8 thoughts on “Steve Jobs’ Cancer is a Call to Action”

  1. Thanks for a thought provoking post, Chris. The tremendous impact that Steve Jobs has had on our technology community will inform our industry for generations to come. As you say, Steve Jobs is a visionary and a leader, and whether you like his public personae or Apple as a company is really neither here nor there. In fact, I would venture to say that one of the things that sets Jobs apart and contributed to his success is that he stayed his course and believed in his mission, despite vociferous opposition. He wasn’t competing in the popularity contest that seems to be the hallmark of our tech community today. Good thing, because he would have lost. He cared about his brand and his products and how they were adopted by consumers and there’s no denying that he was a champion in that regard.

  2. I wholeheartedly agree with this. I’m currently doing nothing with my life because I’m not in the position to do so financially, but once I get a few pennies behind me you can be assured I won’t rest easy until I’ve left my mark one way or another.

    This guy says he doesn’t consider himself an adult, but based on his words I’d say he’s a damn site closer to adulthood than a lot of people out there. Many actually older than him!

    I’m 24 myself, 25 on the 28th of this month, and even I don’t consider myself to be a true adult. I take responsibility over myself and my place, to a degree, but there’s many things I’m still new to, many things I’m afraid of and many things I should be doing but lack the motivation for.

    I think it’s disgusting how people slander the name of Steve Jobs when they don’t even know the man and have likely never accomplished anywhere NEAR what he has with his life. Steve will be a true loss to the world of technology and the world in general. Don’t insult the business man. Instead, celebrate the life of an icon. I know I will.

  3. I’ll admit, I’m not the biggest Mac fan (I enjoy using them, but I tend to prefer Windows so I can build my own), but I’ve always had an immense respect for Steve Jobs, Apple, and their wide array of amazing products. People like Steve keep the tech industry advancing at the fast pace it is, spurring everyone to innovate constantly. Truth be told, I started to tear up when I read this article because I will miss Steve a lot. He’s a great guy with an amazing vision for technology. People like Steve Jobs and Bill Gates are what inspired me to join the tech industry as a repair technician and eventually a developer. He will be greatly missed, and the world will have lost an amazing leader and man.

  4. some people will be really positive after they know they got cancer, they try to do everything what they are fear to do before.

  5. My heroes have always been in IT. Steve Jobs, Jack Tramiel, Bill Gates, Linus Torvalds are all people I have looked up to.

    Although I personally do not have many Apple products, I will miss the Greatness that is Steve Jobs. Steve Jobs (amongst others) helped form and shape the IT Industry that it is today. The industry I work in. The rivalry that is Apple and Microsoft would not be here today if not for Steve Jobs.

    His passing, whenever it happens (Hopefully not soon) will be a mark in history.

    I hope his health clears up. Nobody should pass so early in their life.

  6. maybe he meant celebrate his death like he celebrates his life. when i die i want a huge celebration, i dont want sad people at my funeral. i doubt thats what he meant, but yeah… you are a good guy chris, you are slowly growing on me, even if i still think you are a trend whore (what else can you be these days 😛 im just jealous of your speed and quality).

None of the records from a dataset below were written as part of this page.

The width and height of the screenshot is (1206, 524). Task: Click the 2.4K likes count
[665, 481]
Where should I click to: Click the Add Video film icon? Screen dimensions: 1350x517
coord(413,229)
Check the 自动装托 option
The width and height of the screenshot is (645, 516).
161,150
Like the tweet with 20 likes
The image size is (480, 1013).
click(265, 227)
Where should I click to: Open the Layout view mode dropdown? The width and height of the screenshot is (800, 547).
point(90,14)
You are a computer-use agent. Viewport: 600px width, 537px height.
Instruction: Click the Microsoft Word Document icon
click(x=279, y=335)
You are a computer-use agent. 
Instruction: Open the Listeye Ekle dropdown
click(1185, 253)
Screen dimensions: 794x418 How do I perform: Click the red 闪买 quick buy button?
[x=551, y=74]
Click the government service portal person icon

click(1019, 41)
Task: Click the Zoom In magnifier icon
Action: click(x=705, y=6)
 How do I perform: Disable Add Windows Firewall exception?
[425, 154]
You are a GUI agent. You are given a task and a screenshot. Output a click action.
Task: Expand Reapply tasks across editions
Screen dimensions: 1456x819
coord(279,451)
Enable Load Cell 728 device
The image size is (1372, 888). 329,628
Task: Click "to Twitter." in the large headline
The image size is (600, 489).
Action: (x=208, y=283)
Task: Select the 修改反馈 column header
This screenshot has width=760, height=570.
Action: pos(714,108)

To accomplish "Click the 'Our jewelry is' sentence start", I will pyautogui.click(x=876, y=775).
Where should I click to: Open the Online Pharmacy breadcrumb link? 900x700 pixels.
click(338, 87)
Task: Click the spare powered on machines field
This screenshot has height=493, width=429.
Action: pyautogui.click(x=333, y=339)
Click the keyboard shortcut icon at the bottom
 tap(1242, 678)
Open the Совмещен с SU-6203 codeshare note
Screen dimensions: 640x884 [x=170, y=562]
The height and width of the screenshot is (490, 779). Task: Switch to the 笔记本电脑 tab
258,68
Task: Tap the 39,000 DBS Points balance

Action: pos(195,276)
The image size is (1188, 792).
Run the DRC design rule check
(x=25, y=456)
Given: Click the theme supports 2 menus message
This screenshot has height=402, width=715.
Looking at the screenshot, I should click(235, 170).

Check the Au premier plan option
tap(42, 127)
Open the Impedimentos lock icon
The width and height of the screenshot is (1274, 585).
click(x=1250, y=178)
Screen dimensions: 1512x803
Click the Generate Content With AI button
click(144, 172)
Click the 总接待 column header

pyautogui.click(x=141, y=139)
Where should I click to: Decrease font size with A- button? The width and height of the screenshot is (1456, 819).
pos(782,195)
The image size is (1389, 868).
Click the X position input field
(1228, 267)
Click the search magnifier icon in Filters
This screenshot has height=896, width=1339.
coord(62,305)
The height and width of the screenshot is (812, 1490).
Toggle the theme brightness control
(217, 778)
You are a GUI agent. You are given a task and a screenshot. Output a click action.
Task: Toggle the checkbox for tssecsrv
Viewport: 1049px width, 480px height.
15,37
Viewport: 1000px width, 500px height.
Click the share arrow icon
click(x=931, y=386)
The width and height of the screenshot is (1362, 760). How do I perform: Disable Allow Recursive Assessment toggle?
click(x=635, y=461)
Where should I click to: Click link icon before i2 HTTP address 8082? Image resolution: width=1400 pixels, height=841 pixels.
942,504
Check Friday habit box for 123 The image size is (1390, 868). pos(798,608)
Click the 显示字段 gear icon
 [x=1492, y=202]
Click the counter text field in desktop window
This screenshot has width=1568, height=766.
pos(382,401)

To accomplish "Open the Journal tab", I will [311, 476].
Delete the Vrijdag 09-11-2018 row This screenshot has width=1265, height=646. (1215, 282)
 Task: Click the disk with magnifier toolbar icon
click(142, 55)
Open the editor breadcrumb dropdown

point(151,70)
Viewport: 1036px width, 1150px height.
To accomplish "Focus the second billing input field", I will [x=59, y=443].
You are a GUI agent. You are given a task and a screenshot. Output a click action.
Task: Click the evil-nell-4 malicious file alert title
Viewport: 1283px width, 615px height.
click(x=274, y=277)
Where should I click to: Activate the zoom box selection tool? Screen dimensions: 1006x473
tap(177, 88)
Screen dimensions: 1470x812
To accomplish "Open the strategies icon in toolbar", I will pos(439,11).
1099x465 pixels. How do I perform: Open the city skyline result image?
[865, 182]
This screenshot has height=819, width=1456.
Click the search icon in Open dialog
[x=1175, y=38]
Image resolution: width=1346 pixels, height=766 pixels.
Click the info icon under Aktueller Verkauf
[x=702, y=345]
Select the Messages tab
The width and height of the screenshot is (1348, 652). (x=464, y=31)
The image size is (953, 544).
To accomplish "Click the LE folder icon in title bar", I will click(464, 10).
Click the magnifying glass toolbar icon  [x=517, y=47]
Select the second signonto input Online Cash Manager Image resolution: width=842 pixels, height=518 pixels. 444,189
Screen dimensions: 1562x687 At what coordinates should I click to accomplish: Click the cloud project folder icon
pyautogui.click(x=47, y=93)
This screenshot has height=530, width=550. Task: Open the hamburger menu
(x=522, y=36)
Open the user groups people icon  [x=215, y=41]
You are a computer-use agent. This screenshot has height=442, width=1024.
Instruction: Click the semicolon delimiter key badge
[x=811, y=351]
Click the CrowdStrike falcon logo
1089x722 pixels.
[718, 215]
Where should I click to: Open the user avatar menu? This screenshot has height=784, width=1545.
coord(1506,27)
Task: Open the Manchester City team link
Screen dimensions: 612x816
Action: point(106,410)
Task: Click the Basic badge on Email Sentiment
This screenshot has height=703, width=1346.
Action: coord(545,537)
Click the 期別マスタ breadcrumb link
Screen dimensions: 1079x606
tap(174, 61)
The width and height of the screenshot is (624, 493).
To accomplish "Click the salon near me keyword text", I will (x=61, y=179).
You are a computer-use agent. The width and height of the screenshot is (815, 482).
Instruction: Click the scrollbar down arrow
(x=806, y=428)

    also bill is great, but hes turning a little evil 😛 i think he might be part of the nwo 🙂

    have a fun safe trip in germany CP

  7. Steve Jobs would probably toss baby kittens from the top of the Empire State if it meant gaining advantage over Gates or the competition –at least back in the day. Who invented the mouse? For me that’s the guy or gal I’ll celebrate. I agree it is rather disgusting to celebrate his illness or passing. And though Apple fine-tuned the computer (though I still have nightmares about OS 7.6) I think we can tone down the fan-boy aspect a notch. I mean another CEO will step in and have Chinese workers make your iPads and iPhones and geeks with less money will still build their own PCs from parts.